• **DIRECTION**: In the stretch of entries from the line containing "Expand the Title dropdown" through the line containing "Action: pyautogui.click(x=53, y=360)", swap "dropdown" for "menu" and reproduce those lines with nothing else altered. Leave the pictures out of your answer.

• **DATA FOR PROCESSING**:
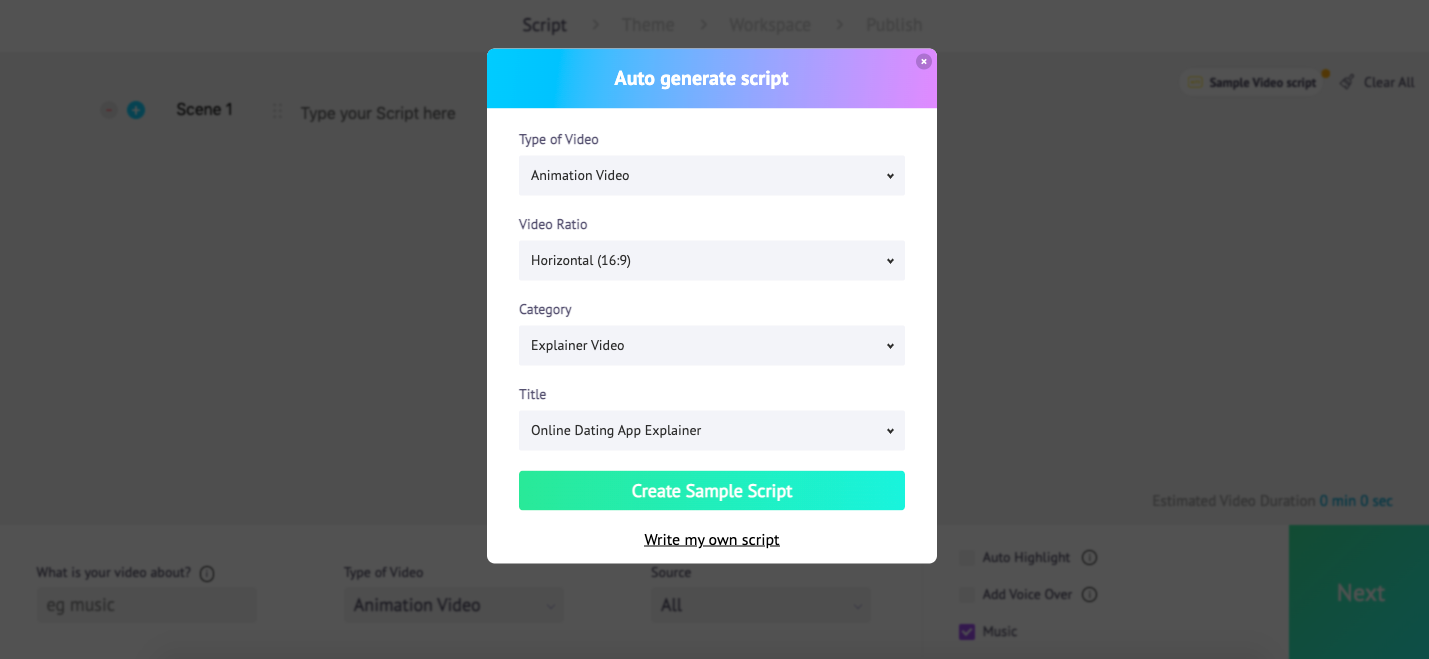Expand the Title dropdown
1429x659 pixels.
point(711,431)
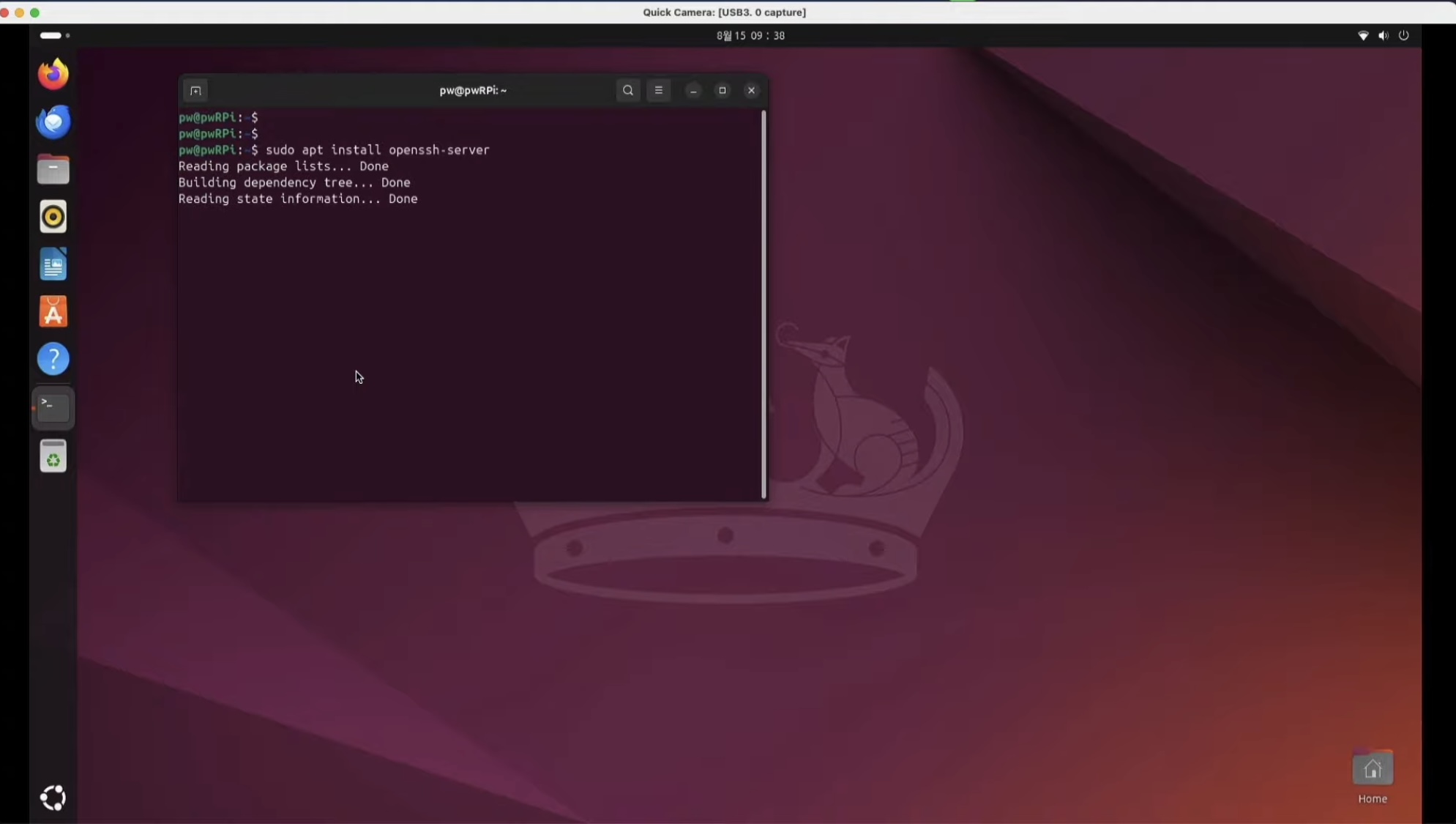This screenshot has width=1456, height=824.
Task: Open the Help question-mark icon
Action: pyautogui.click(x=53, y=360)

---

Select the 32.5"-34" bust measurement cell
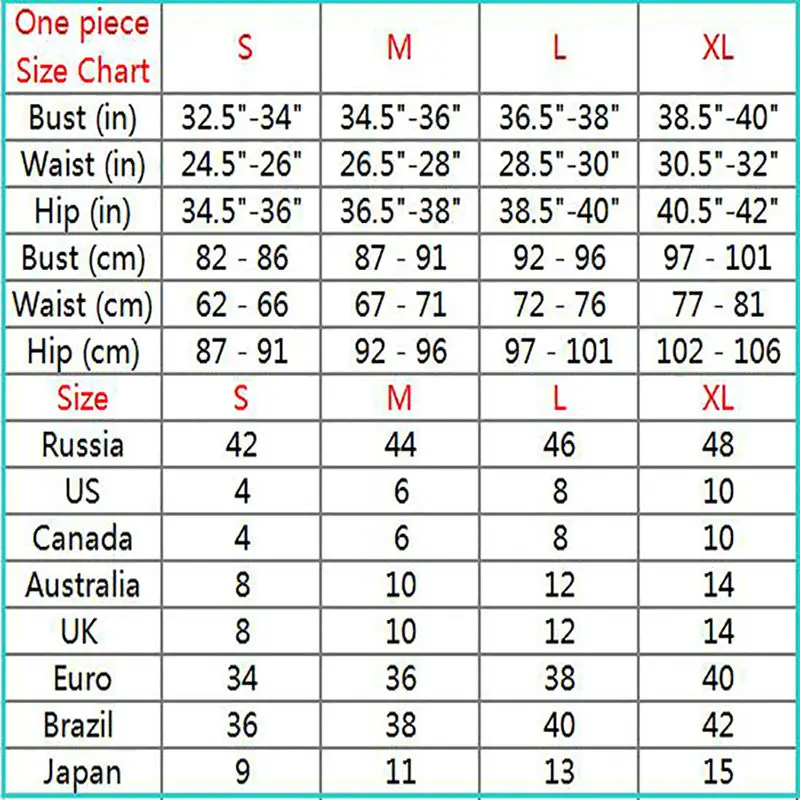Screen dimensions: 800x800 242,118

• **THE SOLUTION**:
Expand the Title menu
1429x659 pixels.
point(711,431)
This screenshot has width=1456, height=824.
Task: Open the Help question-mark icon
Action: pyautogui.click(x=53, y=360)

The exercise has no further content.